CvSeq is a sequance data structure that behaves like a linked list.
the assert your application crushes at is
CV_Assert(seq->total > 0 && CV_ELEM_SIZE(seq->flags) == seq->elem_size);
which means that either your seq instance is empty (total is the number of elements in the sequence) or somehow the inner seq flags are corrupted.
I'd recommend that you'd check the total member of your CvSeq, and the cvHoughCircles call.
all of this occurs before the actual implementation of cvWarpPerspective (its the first line in the implementation, that only converts your CvSeq to cv::Mat).. so its not the warping but what you're doing before that.
anyway, to understand whats wrong with cvHoughCircles we'll need more info about the creation of newGray and circles.

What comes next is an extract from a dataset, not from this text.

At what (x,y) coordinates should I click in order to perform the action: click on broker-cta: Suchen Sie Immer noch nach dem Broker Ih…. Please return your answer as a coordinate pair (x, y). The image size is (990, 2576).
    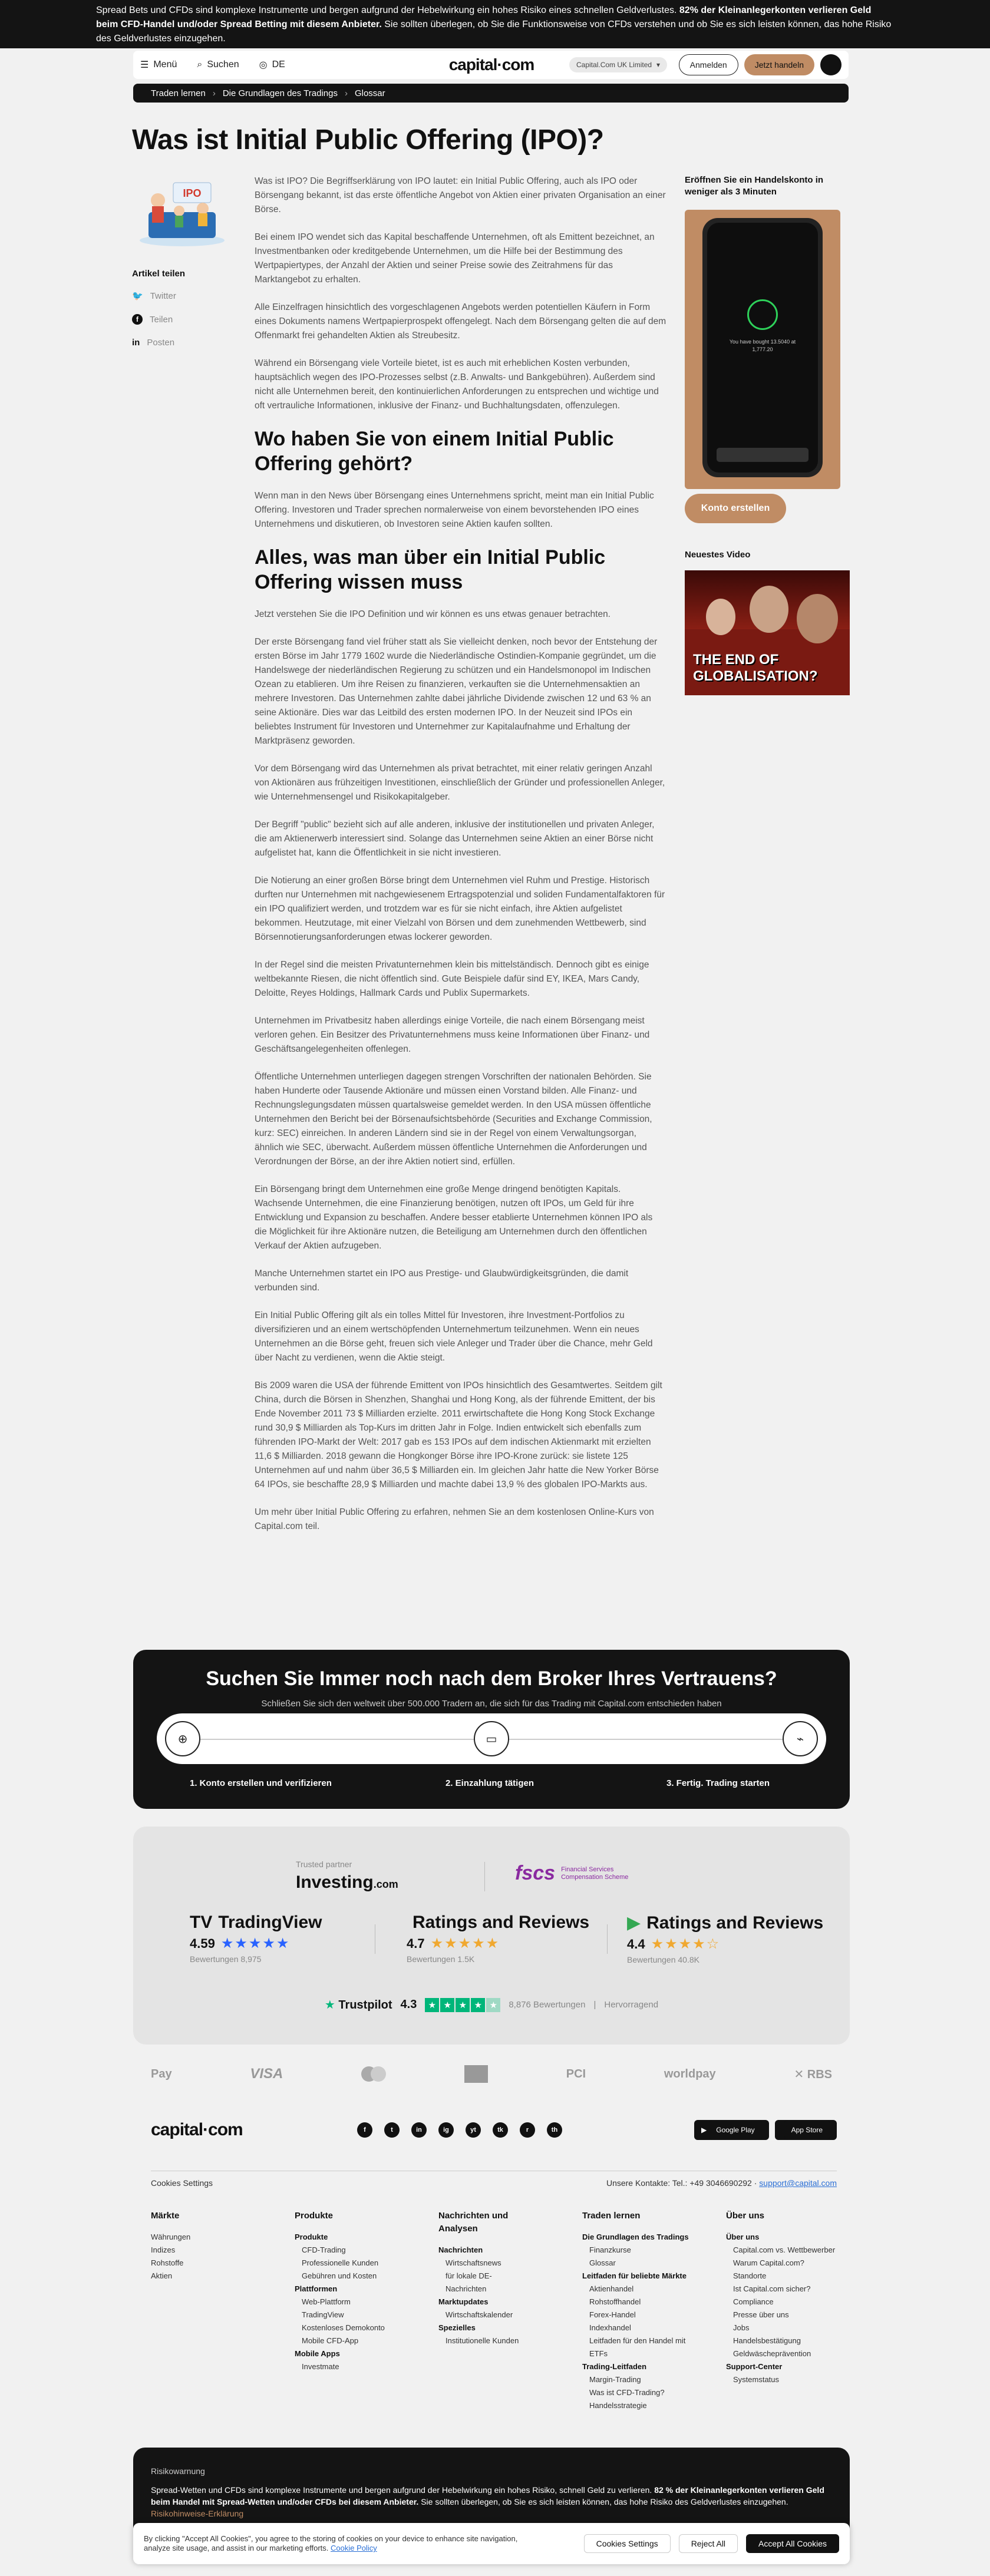
    Looking at the image, I should click on (492, 1730).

here is an example i've found on the javaCV page (Link)
IplImage gray = cvCreateImage( cvSize( img.width, img.height ), IPL_DEPTH_8U, 1 );
cvCvtColor( img, gray, CV_RGB2GRAY );
// smooth it, otherwise a lot of false circles may be detected
cvSmooth(gray,gray,CV_GAUSSIAN,9,9,2,2);
CvMemStorage circles = CvMemStorage.create();
CvSeq seq = cvHoughCircles(gray, circles.getPointer(), CV_HOUGH_GRADIENT,
2, img.height/4, 100, 100, 0, 0);
for(int i=0; i<seq.total; i++){
float xyr[] = cvGetSeqElem(seq,i).getFloatArray(0, 3);
CvPoint center = new CvPoint(Math.round(xyr[0]), Math.round(xyr[1]));
int radius = Math.round(xyr[2]);
cvCircle(img, center.byValue(), 3, CvScalar.GREEN, -1, 8, 0);
cvCircle(img, center.byValue(), radius, CvScalar.BLUE, 3, 8, 0);
}
from what i've seen in the implementation of cvHoughCircles, the answer is saved in the circles buff and at the end they create from it the CvSeq to return, so if you've allocated the circles buff wrong, it wont work.
EDIT:
as you can see, the CvSeq instance in case of the return from cvHoughCircles is a list of point-values, that is probably why the assertion failed. you cannot convert this CvSeq into a cv::Mat.. because its just not a cv::Mat. to get only the circles returned from cvHoughCircles in an cv::Mat instance, you'll need to create a new cv::Mat instance and than draw onto it all the circles in the CvSeq - as seen in the provided example above.
than the warping will work (you'll have a cv::Mat instance, and that is what the function expect - a cv::Mat as the only element in the CvSeq)
END EDIT
here is the c++ reference for CvSeq
and if you want to fiddle with the source code than
cvarrToMat is in matrix.cpp
CV_ELEM_SIZE is in types_c.h
cvWarpPerspective is in imgwarp.cpp
cvHoughCircles is in hough.cpp
I hope that will help.
BTW, your next error will probably be:
cv::warpPerspective in the C++ OpencCv asserts that dst.data != src.data
thus
cvWarpPerspective(seq, seq, mmat);
wont work cause your source mat and destination mat referencing the same data.
Not all the functions in OpenCV (and image processing in general) work in-situ (because there is no in-situ algorithm or because its slower then the other version eg. transpose of an n*n mat will work in-situ, but n*m where n!=m will be harder to do in-situ and might be slower)
you cant assume the using the src matrix as the dst will work.